Okay, news to the movie coming to theatres: apparently it’s 100 minutes and is being described in a new press release as a “love letter to Ozzy and the pioneering sound of Black Sabbath. The theatrical release will be a distilled version of the epic all-day event held at Villa Park. Featuring thunderous performances of ‘War Pigs,’ ‘Iron Man,’ ‘Children of the Grave’ and a show-stopping ‘Paranoid,’ the film promises a deeply personal and electrifying farewell from the godfather of heavy metal with exclusive behind-the-scenes access and interviews from this iconic live performance.”

 

Actor Jason Momoa hosted the event, while Rage Against The Machine’s Tom Morello was the musical director.
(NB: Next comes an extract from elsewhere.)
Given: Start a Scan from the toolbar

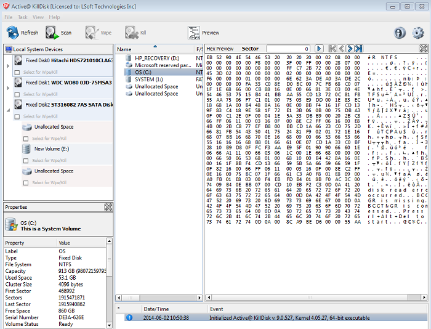Looking at the screenshot, I should 58,33.
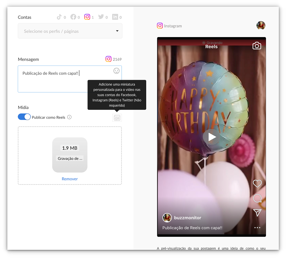286x259 pixels.
Task: Click the share paper plane icon
Action: click(x=257, y=213)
And what a job Morello did! Beyond the bands/artist that played, there were ‘supergroups’ – Yungblud fronted a band comprised of Extreme’s Nuno Bettencourt, Sleep Token drummer II and Adam Wakeman (Ozzy’s solo band) on keyboards. They played a cover of Sabbath’s ‘Changes’, which will be officially released.

Oh, and there was a drum-off between Tool’s Danny Carey, blink-182’s Travis Barker and Red Hot Chili Peppers’ Chad Smith (while they covered Sabbath’s ‘Symptom Of The Universe’. They were also joined by Morello, Ozzy’s former bassist Rudy Sarzo and Bettencourt.

Then you had Tom Morello, Aerosmith’s Steven Tyler, Barker and The Rolling Stones’ Ronnie Wood blast out a Led Zeppelin cover.

41,000 people attended in-person, 3 million watched the livestream.

The exact theatrical release date for Back to the Beginning: Ozzy’s Final Bow hasn’t been announced, but it’s expected in early ’26.

Do you think that’s it for Ozzy? Do you think he’ll ever play again, even one song? The metalhead in me doesn’t want the dream to die.